Data for review.
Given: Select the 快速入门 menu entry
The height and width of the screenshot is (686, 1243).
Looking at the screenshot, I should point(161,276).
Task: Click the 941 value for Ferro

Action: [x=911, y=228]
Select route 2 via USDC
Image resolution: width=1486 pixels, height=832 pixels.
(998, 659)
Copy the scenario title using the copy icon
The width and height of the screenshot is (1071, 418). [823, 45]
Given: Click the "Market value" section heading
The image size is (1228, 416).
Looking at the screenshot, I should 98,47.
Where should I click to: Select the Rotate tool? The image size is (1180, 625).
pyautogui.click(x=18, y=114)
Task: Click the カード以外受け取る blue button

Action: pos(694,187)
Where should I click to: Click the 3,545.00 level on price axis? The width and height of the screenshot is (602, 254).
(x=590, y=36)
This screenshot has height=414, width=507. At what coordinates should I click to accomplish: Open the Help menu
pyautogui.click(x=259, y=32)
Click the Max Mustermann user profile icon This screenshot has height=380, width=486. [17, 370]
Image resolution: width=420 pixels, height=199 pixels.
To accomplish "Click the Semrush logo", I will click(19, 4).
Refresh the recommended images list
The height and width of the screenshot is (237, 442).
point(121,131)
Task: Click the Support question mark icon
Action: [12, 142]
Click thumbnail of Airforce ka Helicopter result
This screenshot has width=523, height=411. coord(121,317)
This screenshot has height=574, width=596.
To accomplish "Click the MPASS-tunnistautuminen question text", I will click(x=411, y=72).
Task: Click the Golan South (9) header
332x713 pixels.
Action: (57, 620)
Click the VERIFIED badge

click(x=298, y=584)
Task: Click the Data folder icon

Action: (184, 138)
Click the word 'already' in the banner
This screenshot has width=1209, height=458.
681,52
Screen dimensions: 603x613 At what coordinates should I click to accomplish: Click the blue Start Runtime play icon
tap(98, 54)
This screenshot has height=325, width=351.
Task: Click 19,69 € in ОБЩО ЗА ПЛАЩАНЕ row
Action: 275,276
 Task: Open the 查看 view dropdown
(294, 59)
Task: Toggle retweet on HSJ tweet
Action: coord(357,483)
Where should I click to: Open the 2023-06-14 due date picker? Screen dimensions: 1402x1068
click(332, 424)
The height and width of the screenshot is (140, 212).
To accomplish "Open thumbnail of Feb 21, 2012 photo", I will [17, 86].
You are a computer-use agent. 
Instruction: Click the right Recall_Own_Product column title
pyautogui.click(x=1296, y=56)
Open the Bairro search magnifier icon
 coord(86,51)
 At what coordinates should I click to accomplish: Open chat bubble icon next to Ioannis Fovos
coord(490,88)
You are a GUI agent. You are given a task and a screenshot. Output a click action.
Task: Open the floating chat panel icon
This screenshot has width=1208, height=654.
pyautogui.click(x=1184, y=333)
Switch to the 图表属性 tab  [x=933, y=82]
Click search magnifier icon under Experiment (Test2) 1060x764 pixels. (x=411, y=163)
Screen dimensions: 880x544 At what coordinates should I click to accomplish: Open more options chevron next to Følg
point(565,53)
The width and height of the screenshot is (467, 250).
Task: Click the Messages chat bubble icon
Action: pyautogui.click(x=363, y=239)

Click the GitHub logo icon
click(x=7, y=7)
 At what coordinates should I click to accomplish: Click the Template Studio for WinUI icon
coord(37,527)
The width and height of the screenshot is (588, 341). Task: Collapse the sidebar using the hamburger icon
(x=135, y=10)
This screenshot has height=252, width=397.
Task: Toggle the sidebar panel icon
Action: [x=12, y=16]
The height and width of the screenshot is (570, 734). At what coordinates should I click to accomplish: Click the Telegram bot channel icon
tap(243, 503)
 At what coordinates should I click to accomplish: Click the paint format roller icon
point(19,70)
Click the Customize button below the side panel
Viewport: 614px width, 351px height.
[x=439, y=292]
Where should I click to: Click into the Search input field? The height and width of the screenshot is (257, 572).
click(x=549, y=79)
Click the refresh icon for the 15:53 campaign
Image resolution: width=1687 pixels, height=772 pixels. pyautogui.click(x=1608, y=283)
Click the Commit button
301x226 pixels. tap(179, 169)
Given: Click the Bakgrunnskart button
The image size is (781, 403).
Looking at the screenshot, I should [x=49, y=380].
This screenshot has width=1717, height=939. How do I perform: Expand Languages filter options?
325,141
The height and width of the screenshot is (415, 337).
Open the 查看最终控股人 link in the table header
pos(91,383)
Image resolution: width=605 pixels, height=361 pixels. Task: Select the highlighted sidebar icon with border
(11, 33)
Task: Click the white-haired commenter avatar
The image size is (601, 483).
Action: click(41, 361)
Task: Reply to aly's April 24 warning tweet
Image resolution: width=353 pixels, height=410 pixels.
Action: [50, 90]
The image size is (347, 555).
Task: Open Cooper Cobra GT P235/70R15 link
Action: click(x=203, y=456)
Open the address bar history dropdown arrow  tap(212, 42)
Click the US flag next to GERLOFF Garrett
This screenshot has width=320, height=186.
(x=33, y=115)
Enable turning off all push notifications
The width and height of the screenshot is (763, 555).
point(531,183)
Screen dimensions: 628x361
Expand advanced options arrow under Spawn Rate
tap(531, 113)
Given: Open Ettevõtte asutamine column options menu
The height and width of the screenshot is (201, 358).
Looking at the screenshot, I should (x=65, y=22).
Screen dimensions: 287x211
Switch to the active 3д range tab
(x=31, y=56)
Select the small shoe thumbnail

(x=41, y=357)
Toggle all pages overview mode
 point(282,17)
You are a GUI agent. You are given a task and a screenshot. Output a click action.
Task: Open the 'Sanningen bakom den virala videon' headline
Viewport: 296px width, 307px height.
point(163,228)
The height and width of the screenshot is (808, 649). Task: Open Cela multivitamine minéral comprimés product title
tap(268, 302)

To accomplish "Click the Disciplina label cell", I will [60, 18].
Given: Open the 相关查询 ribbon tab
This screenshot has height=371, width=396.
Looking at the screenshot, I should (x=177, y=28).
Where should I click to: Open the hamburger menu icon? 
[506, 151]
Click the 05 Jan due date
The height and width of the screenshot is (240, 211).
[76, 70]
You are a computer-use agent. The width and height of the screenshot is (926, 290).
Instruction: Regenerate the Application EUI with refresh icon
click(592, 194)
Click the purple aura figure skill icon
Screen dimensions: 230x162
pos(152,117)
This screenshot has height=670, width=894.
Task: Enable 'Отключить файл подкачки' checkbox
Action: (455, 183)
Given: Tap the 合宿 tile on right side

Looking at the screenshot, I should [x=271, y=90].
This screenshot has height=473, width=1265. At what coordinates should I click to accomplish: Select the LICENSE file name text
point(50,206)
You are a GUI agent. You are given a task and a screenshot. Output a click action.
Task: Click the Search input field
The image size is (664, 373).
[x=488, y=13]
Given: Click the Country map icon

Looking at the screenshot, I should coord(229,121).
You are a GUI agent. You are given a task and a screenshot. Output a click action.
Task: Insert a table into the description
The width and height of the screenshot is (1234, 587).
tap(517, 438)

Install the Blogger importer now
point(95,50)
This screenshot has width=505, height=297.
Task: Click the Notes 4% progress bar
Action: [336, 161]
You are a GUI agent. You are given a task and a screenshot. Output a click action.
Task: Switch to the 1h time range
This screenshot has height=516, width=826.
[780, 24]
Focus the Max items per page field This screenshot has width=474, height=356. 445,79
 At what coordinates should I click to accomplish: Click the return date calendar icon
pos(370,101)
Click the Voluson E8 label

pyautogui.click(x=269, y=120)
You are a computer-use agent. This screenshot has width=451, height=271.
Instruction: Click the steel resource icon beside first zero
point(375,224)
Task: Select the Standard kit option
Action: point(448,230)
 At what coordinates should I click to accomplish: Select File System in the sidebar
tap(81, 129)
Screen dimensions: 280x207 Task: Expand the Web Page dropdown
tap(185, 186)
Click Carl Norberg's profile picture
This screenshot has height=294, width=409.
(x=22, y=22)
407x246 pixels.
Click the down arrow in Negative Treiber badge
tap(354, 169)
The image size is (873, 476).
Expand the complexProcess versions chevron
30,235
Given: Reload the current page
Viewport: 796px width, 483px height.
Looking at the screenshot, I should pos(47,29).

What is needed. Using the entries above, tally every line that holds the word "computer". Answer with that number only.

Solution to this problem. 3